═════ Information provided

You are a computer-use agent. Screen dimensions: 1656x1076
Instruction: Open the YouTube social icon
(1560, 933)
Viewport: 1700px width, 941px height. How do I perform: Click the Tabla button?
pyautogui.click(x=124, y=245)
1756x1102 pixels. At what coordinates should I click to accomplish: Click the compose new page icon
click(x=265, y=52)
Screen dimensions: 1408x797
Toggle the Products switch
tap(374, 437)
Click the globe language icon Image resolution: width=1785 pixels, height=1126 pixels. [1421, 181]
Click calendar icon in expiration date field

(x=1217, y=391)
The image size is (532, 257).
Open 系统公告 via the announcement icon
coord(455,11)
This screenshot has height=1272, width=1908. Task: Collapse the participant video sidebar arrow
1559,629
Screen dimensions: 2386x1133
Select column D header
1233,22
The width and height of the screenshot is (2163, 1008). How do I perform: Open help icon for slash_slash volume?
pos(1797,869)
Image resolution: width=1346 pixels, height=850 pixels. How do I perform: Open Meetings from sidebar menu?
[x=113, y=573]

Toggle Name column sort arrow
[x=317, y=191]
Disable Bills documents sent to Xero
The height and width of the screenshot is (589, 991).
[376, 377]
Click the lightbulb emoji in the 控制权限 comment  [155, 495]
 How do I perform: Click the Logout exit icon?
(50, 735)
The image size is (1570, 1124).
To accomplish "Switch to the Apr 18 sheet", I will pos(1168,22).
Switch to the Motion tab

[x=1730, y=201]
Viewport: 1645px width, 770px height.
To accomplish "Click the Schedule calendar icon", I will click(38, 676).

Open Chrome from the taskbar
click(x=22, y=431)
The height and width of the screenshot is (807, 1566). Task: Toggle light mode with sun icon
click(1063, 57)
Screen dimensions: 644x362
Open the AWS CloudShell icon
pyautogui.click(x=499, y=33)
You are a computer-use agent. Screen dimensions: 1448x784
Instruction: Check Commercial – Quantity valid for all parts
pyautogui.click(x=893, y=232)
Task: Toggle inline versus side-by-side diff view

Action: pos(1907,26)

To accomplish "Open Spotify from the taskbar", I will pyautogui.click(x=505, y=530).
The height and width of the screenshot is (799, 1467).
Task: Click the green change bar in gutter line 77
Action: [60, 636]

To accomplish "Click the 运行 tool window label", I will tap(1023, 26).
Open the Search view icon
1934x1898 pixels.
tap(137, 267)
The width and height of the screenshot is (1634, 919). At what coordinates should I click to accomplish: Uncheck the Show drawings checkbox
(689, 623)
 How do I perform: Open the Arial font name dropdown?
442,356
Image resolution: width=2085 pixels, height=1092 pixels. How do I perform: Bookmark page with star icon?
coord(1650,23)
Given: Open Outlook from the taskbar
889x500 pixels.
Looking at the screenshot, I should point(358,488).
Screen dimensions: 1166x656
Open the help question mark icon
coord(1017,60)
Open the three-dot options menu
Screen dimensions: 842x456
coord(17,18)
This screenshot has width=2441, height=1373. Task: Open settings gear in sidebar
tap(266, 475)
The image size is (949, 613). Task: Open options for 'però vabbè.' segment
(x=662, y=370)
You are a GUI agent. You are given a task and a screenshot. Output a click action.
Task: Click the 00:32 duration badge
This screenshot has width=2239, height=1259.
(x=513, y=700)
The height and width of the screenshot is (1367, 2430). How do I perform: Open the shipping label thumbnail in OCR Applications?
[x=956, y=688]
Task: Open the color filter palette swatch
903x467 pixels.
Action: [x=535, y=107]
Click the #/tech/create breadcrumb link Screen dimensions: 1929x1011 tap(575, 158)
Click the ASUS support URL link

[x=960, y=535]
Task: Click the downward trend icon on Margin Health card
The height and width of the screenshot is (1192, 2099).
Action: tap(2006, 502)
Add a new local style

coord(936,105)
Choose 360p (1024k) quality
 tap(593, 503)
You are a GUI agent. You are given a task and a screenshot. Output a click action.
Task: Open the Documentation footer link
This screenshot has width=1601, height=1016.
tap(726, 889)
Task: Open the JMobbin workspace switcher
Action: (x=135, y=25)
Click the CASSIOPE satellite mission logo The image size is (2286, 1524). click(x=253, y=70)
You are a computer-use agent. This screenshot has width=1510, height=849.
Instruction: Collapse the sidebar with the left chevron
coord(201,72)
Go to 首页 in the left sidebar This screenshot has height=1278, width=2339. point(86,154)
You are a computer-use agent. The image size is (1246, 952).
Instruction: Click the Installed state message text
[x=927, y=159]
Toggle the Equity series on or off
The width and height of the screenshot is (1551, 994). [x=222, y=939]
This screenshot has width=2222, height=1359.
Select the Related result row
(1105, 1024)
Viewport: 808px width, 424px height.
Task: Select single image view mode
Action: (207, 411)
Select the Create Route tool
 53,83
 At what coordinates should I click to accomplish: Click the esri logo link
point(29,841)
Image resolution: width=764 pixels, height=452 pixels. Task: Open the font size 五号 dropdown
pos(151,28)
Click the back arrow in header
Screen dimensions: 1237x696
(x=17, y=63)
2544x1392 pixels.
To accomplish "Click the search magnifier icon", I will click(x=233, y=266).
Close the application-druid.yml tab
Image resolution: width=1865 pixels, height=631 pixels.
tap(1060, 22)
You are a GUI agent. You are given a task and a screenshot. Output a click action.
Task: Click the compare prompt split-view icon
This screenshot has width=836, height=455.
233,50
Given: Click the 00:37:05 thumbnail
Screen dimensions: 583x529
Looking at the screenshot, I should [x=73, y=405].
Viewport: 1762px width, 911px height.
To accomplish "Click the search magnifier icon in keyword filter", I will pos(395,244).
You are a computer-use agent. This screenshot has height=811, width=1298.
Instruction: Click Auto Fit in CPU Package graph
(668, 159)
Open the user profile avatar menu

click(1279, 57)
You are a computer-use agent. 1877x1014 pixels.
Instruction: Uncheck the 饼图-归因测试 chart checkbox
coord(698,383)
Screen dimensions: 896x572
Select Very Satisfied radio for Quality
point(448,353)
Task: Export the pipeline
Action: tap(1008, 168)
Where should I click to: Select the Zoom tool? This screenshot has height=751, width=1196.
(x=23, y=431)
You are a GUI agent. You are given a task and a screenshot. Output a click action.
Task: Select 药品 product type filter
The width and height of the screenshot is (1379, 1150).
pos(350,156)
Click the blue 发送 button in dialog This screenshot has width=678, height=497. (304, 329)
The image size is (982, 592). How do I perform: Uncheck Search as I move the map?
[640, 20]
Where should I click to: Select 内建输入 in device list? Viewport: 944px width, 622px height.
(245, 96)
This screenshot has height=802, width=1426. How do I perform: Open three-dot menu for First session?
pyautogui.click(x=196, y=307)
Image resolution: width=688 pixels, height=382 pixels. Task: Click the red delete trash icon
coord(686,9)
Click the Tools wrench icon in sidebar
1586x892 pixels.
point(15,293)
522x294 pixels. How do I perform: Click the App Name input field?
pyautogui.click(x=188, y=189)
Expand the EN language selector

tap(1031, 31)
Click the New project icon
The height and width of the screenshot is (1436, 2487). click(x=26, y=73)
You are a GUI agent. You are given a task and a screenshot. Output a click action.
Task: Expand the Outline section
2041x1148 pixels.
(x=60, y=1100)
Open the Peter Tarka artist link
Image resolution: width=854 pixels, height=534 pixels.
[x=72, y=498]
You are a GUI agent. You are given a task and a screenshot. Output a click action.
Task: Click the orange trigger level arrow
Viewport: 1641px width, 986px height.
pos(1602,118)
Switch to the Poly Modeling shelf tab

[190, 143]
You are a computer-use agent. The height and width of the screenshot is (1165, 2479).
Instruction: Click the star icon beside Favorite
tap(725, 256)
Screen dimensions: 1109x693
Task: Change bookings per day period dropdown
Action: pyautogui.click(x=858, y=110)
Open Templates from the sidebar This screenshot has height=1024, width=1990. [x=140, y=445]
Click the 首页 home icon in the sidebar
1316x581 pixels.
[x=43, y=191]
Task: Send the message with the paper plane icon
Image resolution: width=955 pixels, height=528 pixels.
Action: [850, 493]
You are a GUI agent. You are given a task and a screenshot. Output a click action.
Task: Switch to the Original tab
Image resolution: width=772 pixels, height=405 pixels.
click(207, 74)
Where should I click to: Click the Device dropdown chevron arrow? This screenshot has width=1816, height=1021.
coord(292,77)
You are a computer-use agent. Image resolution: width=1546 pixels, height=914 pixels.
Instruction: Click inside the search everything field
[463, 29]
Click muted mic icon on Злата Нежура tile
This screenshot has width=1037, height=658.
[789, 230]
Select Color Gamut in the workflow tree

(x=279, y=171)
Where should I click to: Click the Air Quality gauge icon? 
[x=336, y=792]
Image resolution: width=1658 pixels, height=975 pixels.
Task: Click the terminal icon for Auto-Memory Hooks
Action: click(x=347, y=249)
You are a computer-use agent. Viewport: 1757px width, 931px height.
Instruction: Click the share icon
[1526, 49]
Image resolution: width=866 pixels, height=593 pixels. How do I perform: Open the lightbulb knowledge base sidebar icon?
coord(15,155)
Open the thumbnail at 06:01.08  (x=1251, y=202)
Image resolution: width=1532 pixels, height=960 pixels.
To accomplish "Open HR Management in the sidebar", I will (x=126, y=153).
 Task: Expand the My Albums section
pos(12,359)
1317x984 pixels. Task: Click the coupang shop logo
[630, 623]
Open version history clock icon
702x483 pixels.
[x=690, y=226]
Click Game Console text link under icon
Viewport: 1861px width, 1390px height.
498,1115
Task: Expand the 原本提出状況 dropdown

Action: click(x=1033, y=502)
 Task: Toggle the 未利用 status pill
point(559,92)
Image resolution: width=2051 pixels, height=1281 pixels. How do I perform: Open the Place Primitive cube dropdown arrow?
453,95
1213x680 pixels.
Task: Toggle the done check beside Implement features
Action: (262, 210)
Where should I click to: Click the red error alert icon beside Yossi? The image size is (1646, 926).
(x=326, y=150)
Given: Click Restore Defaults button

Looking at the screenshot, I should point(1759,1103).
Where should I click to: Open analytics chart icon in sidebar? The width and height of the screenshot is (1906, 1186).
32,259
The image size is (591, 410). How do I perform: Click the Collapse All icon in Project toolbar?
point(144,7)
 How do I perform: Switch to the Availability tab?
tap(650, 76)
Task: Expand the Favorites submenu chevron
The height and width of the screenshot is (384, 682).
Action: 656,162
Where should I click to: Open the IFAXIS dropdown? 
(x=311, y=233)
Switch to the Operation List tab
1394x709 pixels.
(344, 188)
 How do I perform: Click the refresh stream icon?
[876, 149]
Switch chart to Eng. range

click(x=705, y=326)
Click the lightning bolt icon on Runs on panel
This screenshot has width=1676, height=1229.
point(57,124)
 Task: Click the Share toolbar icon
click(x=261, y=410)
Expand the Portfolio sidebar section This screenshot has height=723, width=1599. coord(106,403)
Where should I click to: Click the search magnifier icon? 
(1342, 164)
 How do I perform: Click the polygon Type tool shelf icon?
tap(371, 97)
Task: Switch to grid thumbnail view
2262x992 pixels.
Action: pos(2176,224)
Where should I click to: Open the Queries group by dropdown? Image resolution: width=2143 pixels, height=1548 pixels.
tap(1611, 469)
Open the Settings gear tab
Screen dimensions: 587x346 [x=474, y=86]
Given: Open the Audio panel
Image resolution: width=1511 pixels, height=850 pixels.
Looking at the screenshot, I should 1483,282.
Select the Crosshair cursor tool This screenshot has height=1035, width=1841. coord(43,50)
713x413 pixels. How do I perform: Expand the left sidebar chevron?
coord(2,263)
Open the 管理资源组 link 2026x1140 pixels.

══════════

* _The task_
Reproduce without change every line of the entries above, from the one containing "713x413 pixels. How" through the last.

* _Task solution_
713x413 pixels. How do I perform: Expand the left sidebar chevron?
coord(2,263)
Open the 管理资源组 link 2026x1140 pixels.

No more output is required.